TASK DESCRIPTION. Make an exact copy of the lines from the one holding "Task: Click the" through the end of the entries below, both ends kept, and of nothing else. Exclude pictures.

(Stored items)
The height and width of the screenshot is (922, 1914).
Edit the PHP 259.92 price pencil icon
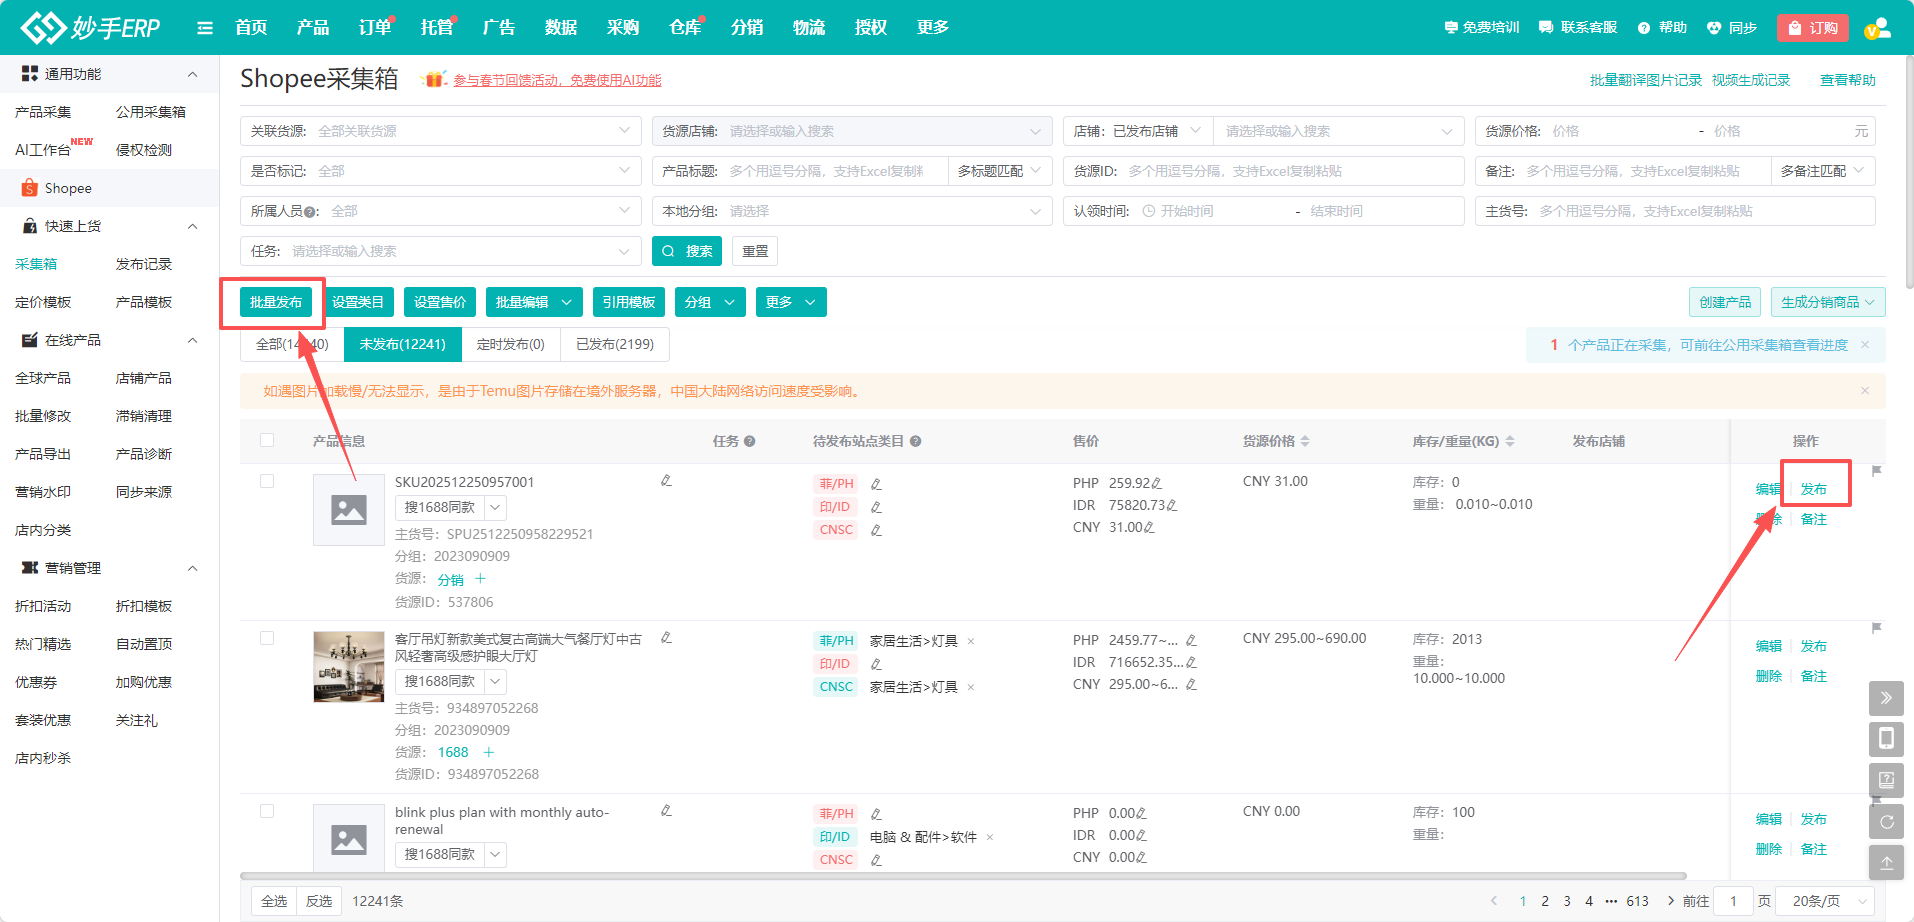[x=1157, y=483]
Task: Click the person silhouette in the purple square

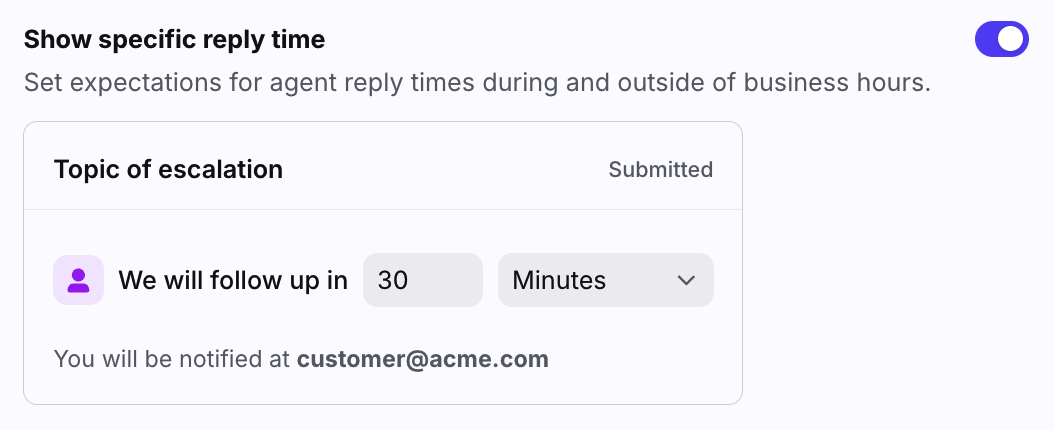Action: click(78, 280)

RESPONSE BELOW.
Task: Click the person silhouette in the purple square

Action: click(78, 280)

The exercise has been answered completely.